### TASK PROMPT
Rewrite the entries from the line containing "You are a computer-use" through the end of the entries, swapping "screenshot" for "screen capture" and keeping everything else the same. Leave the pictures out of your answer.
**** EXERCISE INPUTS
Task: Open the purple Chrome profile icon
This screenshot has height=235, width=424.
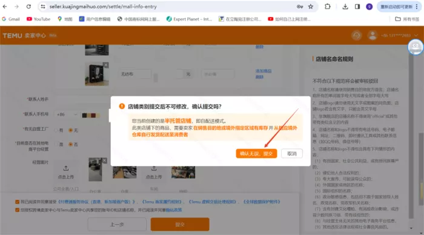Action: tap(369, 7)
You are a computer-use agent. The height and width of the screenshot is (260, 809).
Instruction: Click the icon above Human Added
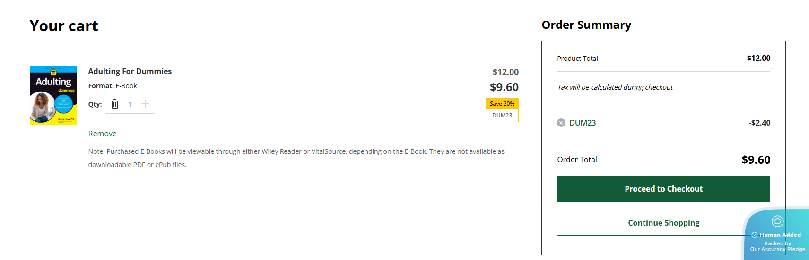(777, 221)
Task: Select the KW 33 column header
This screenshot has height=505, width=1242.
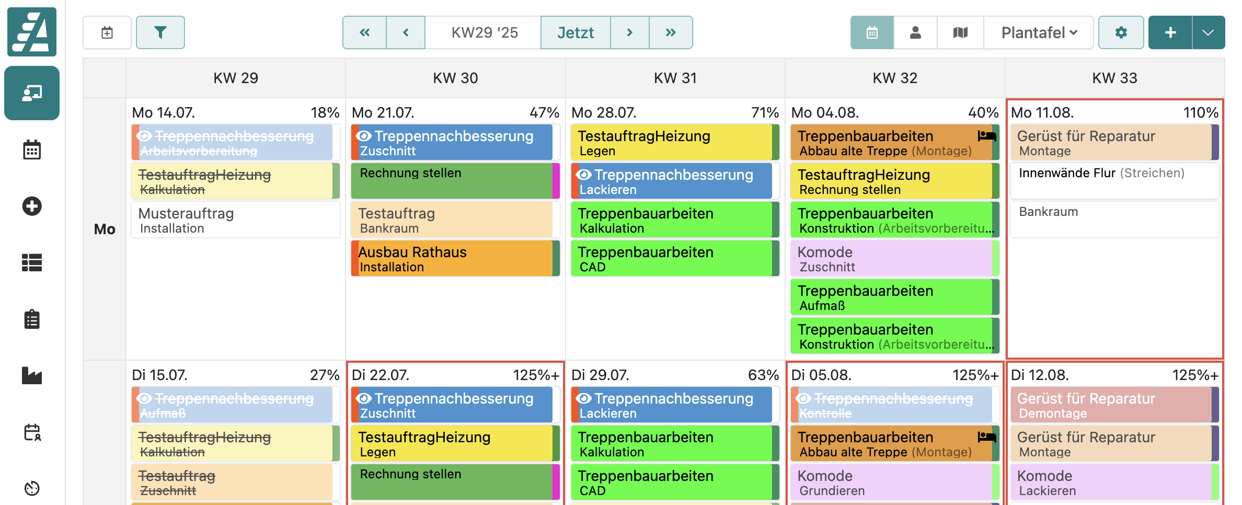Action: pos(1114,78)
********
### COMPLETED TASK
You are a computer-use agent. The height and width of the screen capture is (260, 809).
Instruction: Click the icon above Human Added
(777, 221)
Task: Select the KW 33 column header
This screen capture has height=505, width=1242.
Action: pos(1114,78)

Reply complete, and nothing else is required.